Connecting Steampipe with Google BigQuery

Brian Suk
9 min readMar 3, 2022

Exporting all the things!

Trying to access the general metadata around your cloud deployment is something that’s incredibly useful when it comes to analyzing your overall cloud footprint. If you’re a Google Cloud user, a lot of this is already simplified as most applications typically export directly to BigQuery. For example, your billing data can be easily exported to BigQuery. Your general logs can be exported to BigQuery. Even your carbon footprint can be exported to BigQuery. When it comes to accessing your deployment assets, the options get pretty interesting. That’s when Steampipe comes into play.

Wait, why wouldn’t I use the Asset Inventory?

Google Cloud Asset Inventory is a viable option for working with your assets. It exposes an API that allows you to export the assets in your project to a BigQuery table, and you can use an orchestration tool of your choice to call the API and create those exports. However, the export format is nested and the data is often buried in JSON snippets stored in STRING objects, when sometimes you just want it in a tabular format.

What makes Steampipe interesting, however, is that it can span multiple cloud tools. Not only can you query against your Google Cloud resources, but you can also join that with AWS deployment data, Github, and other data sources where a plugin has been developed. This is immensely powerful as your cloud footprint grows. This post will focus on connecting Steampipe with Google Cloud resources.

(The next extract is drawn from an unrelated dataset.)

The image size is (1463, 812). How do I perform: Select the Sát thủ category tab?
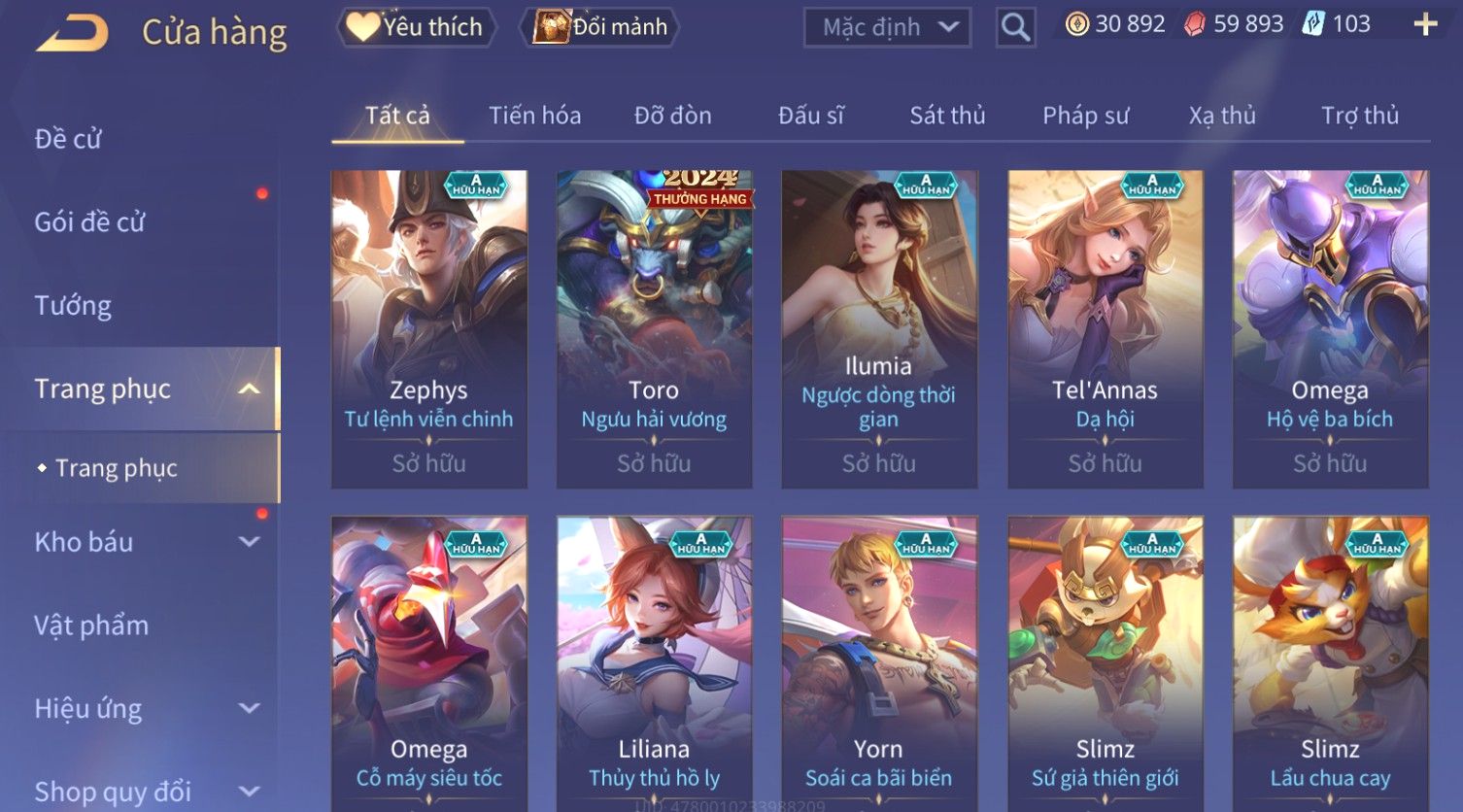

Okay, I’m sold. Let’s do it.

First, let’s get this running on your local machine. This is completely optional, and feel free to skip to the next step if you don’t want to test this locally. Note that the Google Cloud plugin, absent a credentials file, will use your application default authentication. Basically, as long as you’re running it somewhere that you are comfortable logging on as yourself (such as your development machine), just run gcloud auth application-default login and you should be fine.

Next, install Steampipe on your local machine. The process will differ depending on your operating system, but it’s no more than three steps. Once it’s installed and working, run the command steampipe plugin install gcp in order to install the Google Cloud plugin. Enter the query interface by running steampipe query and run select * from gcp_compute_instance. You’ll see something like this:

Example output from select * from gcp_compute_instance

Note, press q to get back to the query prompt, and type .quit to exit. It took me a minute to figure that out as well. But hey, now we see that it works!

Cool, so let’s deploy!

Great! First, let’s go over what is being deployed, and why, before covering the actual set up process. Take a look at the Terraform scripts that we will use to deploy the necessary resources, found in the Github repository. Here are the three main components that we are dealing with:

Infrastructure that will be deployed.

Here is how the different services are connected:

Connection diagram for services.

A Service Account with a Custom Role

In order for Steampipe to be able to access the APIs and list the objects needed, we have found that the roles/cloudasset.viewer role covers many of the use cases, and it’s one of the roles that are in the Terraform manifest. Objects related to compute were also outside the Cloud Asset role, so we have added the roles/compute.viewer role as well. As we keep using it and encounter other permissions and roles that are required, they will be added to the repository. Be aware that granular permissions for certain objects have also been added to a custom role called steampipe_custom_role. This is a way to keep the scope of permissions to a minimum.

Note that Steampipe won’t be able to see any deployed resources unless this role is given to the service account from every project that you would like it to access.

Compute Engine

This is a small virtual machine that is hosting Steampipe. It’s set up here as an e2-standard-2 machine since it doesn’t require too much horsepower. We have it using the service account previously created to limit its API access scopes to just what we need to run Steampipe, and we only give it an internal IP with no external internet access. The only thing that will connect to it is CloudSQL, and this can be done without going out to the public internet. To minimize security risks, we can go without a public IP. The subnet that is created in network.tf has Private Google Access enabled, which still lets Steampipe access the Google APIs.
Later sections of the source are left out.